After years of budget cuts, nearly half (48 percent) of French hospitals were running a deficit in 2016, and between 2002 and 2012, the indebtedness of public health care establishments tripled.
A 2018 health bill demanded €960 million of savings, with a further €910 million demanded last year. A new health bill, passed by the French Senate in July 2019, aims to make a further €3.8 billion of “savings” by 2022.
French medical workers at over 200 facilities took strike action on multiple occasions last year in opposition to this devastating assault on the health service and against attacks on their pay and working conditions.
In Italy, the government reduced public health financing by €900 million in 2012, €1.8 billion in 2013 and another €2 billion in 2014. In 2016, 18 out of the 20 Italian regions exceeded their annual health budget within the first half of the year.
The health service in Italy has seen staff numbers drop 6.5 percent between 2009 and 2016, from 693,716 to 648,663, and hospital bed numbers fall 11 percent, from 218,264 to 192,548. Wait times to see a specialist increased by between 20 and 27 days, depending on the complaint, between 2014 and 2017.

=== MATERIAL PROVIDED ===
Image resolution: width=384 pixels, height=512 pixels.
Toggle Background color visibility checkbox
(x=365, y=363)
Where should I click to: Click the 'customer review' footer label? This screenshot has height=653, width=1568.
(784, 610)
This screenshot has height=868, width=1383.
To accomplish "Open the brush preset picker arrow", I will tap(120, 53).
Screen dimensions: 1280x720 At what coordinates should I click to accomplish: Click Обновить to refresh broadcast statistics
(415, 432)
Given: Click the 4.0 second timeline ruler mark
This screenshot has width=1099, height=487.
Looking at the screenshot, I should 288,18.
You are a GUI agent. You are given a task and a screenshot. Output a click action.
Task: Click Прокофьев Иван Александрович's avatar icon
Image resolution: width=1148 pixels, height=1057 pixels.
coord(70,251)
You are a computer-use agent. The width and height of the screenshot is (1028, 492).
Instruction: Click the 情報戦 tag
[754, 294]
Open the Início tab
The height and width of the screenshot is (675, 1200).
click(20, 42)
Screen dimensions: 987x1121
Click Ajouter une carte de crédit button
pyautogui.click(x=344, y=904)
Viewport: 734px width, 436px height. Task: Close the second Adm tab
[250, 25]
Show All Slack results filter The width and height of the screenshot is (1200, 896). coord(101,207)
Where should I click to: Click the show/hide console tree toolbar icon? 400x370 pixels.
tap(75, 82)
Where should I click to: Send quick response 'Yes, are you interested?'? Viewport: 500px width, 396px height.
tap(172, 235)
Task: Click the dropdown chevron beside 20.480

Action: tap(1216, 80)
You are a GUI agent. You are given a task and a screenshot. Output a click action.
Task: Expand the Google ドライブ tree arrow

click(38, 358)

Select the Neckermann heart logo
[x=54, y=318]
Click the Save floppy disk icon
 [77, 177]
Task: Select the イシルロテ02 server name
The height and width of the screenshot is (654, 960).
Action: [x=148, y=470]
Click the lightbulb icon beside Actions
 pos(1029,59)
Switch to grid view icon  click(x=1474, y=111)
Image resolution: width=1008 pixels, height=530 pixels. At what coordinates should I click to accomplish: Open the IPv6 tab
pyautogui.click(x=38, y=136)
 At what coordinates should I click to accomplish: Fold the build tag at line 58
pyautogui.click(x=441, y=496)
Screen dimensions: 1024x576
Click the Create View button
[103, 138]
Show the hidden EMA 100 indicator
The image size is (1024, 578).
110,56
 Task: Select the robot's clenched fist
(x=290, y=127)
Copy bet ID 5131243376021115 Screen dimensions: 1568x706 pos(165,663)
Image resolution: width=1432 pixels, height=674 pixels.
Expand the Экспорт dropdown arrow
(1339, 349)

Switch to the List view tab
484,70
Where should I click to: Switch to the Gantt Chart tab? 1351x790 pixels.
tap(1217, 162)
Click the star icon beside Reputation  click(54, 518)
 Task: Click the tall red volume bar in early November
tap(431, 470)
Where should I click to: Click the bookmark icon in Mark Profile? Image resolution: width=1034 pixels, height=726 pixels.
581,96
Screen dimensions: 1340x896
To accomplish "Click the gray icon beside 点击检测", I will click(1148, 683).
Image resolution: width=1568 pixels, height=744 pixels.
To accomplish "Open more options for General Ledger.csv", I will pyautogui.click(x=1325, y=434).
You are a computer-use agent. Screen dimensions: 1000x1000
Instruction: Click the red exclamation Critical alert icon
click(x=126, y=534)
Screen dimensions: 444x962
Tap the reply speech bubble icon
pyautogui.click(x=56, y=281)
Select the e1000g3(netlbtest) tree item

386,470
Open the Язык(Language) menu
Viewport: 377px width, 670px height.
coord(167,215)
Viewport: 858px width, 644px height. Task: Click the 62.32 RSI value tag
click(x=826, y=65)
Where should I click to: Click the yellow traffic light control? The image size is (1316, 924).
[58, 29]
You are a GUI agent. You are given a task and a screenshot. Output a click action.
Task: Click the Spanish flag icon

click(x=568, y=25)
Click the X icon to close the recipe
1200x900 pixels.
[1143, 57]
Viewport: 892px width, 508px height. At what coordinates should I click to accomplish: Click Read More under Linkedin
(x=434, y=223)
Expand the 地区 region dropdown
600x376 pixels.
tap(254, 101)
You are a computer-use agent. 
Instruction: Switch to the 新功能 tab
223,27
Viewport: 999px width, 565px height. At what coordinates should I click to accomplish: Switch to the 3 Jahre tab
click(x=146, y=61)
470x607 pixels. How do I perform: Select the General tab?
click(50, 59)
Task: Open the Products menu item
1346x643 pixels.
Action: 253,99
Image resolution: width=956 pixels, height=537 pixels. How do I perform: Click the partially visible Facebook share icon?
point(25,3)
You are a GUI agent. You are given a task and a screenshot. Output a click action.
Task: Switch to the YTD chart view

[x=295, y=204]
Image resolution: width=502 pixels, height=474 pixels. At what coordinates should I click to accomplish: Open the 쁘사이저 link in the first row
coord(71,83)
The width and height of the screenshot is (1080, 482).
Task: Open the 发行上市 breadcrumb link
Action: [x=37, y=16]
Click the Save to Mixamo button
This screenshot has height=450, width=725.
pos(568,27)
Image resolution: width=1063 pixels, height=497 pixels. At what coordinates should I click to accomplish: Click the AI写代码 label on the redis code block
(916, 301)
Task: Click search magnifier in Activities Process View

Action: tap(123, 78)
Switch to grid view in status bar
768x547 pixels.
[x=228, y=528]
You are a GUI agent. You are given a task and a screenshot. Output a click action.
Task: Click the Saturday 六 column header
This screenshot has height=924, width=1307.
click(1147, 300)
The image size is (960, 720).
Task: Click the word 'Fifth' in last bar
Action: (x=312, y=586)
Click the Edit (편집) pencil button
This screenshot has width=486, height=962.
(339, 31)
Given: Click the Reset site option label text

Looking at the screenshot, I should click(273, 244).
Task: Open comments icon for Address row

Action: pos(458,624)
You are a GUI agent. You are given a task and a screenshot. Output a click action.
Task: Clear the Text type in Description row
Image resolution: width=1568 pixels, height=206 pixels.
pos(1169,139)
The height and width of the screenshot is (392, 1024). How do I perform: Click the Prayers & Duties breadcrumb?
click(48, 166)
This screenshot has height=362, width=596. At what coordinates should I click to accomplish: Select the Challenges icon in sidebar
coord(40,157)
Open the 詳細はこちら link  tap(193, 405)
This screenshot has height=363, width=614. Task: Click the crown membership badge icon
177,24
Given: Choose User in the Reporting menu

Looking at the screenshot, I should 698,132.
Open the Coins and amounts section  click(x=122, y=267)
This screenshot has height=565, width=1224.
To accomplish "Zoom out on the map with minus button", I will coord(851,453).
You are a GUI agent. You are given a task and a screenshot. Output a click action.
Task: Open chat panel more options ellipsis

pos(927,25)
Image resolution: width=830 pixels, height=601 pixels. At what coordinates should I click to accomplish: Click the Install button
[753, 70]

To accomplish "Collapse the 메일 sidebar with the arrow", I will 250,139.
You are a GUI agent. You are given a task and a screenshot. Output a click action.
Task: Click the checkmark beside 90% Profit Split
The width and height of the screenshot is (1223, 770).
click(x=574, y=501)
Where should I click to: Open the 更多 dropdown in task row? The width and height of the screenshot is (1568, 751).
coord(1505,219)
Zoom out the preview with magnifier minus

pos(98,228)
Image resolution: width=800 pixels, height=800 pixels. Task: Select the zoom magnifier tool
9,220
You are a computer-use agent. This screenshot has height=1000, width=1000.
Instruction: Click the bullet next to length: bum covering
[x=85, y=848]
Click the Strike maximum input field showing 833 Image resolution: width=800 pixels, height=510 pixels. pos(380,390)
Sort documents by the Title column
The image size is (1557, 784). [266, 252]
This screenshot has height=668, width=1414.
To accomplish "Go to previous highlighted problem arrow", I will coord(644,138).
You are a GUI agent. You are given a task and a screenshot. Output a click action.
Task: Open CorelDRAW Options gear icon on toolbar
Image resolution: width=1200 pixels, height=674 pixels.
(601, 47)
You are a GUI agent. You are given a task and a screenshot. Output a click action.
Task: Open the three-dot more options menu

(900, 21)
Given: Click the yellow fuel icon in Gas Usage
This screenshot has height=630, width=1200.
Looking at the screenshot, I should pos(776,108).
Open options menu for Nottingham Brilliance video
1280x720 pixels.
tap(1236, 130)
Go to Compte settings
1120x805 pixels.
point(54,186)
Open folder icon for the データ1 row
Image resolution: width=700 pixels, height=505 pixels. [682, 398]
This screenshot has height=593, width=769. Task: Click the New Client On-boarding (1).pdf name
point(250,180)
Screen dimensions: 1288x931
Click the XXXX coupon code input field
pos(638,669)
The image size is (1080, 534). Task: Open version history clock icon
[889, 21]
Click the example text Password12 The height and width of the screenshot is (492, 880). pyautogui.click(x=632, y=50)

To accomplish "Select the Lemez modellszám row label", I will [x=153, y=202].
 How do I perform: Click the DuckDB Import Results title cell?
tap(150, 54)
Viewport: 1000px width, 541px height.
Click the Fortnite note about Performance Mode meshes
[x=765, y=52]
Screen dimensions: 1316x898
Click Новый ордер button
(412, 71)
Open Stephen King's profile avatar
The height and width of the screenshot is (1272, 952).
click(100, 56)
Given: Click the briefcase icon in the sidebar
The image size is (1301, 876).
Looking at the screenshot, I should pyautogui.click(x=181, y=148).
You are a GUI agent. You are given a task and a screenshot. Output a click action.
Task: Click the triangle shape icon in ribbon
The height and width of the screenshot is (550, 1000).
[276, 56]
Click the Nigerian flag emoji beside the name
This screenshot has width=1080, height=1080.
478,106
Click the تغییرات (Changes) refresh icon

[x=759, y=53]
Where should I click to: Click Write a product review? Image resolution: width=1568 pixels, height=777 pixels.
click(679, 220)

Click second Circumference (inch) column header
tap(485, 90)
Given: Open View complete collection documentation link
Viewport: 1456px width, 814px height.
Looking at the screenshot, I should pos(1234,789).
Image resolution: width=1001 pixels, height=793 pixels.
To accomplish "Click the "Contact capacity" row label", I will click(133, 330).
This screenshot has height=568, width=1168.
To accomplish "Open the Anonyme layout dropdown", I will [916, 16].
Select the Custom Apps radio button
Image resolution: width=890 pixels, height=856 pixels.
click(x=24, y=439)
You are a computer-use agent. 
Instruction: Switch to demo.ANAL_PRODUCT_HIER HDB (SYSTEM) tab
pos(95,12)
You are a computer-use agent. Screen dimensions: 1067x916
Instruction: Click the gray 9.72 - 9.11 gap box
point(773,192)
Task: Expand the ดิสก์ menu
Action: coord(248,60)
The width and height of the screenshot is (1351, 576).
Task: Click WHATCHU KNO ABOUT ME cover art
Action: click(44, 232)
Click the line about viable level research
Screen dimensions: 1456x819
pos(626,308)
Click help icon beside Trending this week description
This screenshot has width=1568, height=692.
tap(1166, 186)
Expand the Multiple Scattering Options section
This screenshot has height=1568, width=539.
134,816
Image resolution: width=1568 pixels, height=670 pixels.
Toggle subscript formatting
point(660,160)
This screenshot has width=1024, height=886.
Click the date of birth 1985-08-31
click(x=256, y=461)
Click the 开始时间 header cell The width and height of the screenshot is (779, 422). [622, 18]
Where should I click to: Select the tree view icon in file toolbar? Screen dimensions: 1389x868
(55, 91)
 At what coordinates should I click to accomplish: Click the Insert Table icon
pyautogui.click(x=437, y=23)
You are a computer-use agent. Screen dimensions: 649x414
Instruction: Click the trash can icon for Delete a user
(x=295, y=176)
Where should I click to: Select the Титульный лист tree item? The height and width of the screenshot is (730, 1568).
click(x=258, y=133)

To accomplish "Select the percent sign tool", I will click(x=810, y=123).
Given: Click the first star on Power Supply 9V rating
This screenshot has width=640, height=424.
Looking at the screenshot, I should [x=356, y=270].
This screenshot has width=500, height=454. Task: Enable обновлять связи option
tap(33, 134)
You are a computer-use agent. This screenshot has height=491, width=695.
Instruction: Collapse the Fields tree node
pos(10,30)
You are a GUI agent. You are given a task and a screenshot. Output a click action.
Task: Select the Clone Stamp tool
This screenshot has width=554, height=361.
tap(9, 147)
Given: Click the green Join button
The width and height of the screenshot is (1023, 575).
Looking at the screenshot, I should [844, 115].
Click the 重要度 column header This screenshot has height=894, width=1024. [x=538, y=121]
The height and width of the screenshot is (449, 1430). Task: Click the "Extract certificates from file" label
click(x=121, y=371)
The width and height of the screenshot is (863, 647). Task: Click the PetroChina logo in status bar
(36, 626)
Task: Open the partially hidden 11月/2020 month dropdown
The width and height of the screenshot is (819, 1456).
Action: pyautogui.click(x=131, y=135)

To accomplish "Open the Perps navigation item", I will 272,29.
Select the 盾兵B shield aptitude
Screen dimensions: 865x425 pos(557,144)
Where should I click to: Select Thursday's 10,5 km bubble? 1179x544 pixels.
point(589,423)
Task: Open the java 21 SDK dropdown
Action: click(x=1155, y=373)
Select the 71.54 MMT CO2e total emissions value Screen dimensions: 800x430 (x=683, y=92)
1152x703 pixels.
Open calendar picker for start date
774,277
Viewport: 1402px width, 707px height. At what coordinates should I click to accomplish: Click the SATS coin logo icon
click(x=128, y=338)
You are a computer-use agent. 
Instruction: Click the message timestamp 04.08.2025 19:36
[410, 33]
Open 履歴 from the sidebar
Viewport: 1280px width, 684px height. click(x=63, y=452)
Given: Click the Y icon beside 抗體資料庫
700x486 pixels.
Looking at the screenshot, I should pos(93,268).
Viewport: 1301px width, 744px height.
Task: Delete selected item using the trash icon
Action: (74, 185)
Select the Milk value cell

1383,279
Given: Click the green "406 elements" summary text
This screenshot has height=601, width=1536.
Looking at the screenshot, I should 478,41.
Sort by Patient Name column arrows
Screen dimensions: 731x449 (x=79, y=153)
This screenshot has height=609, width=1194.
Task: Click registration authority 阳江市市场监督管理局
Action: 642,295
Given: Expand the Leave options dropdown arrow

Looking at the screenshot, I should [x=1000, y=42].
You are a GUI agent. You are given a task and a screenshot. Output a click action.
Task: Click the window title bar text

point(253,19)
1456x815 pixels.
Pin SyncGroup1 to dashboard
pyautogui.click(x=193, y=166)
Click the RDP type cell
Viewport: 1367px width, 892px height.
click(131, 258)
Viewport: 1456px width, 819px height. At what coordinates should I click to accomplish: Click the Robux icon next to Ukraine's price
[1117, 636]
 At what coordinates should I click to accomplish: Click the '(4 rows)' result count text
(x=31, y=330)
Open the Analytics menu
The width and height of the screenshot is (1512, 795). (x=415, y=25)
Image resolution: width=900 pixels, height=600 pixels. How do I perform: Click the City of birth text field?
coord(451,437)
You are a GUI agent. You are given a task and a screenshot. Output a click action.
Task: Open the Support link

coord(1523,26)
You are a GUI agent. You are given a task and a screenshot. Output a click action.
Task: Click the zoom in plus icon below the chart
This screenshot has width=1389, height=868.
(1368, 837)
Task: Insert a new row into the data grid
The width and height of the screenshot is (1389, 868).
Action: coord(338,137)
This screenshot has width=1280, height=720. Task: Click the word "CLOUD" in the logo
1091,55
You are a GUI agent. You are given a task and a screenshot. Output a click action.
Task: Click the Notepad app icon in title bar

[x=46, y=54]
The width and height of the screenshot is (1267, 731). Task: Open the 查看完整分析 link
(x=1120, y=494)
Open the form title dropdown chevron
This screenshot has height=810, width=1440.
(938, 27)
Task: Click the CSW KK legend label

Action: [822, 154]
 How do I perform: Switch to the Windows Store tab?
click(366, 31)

=== DIRECTIONS ===
1 - According to the text on health spending cuts in France and Italy, how much did the Italian government reduce public health financing in 2013?
2 - Summarize the text on health spending cuts in France and Italy in two sentences.
3 - List each yearly reduction in Italian public health financing that the text on health spending cuts in France and Italy gives, with its year.

=== ACTIVITY ANSWERS ===
1 - €1.8 billion.

2 - After years of budget cuts, nearly half of French hospitals ran a deficit in 2016, successive health bills have demanded further savings, and medical workers at over 200 facilities struck repeatedly last year in opposition. In Italy, public health financing was cut each year from 2012 to 2014, and between 2009 and 2016 staff and hospital bed numbers fell, while specialist wait times rose between 2014 and 2017.

3 -
- 2012: €900 million
- 2013: €1.8 billion
- 2014: €2 billion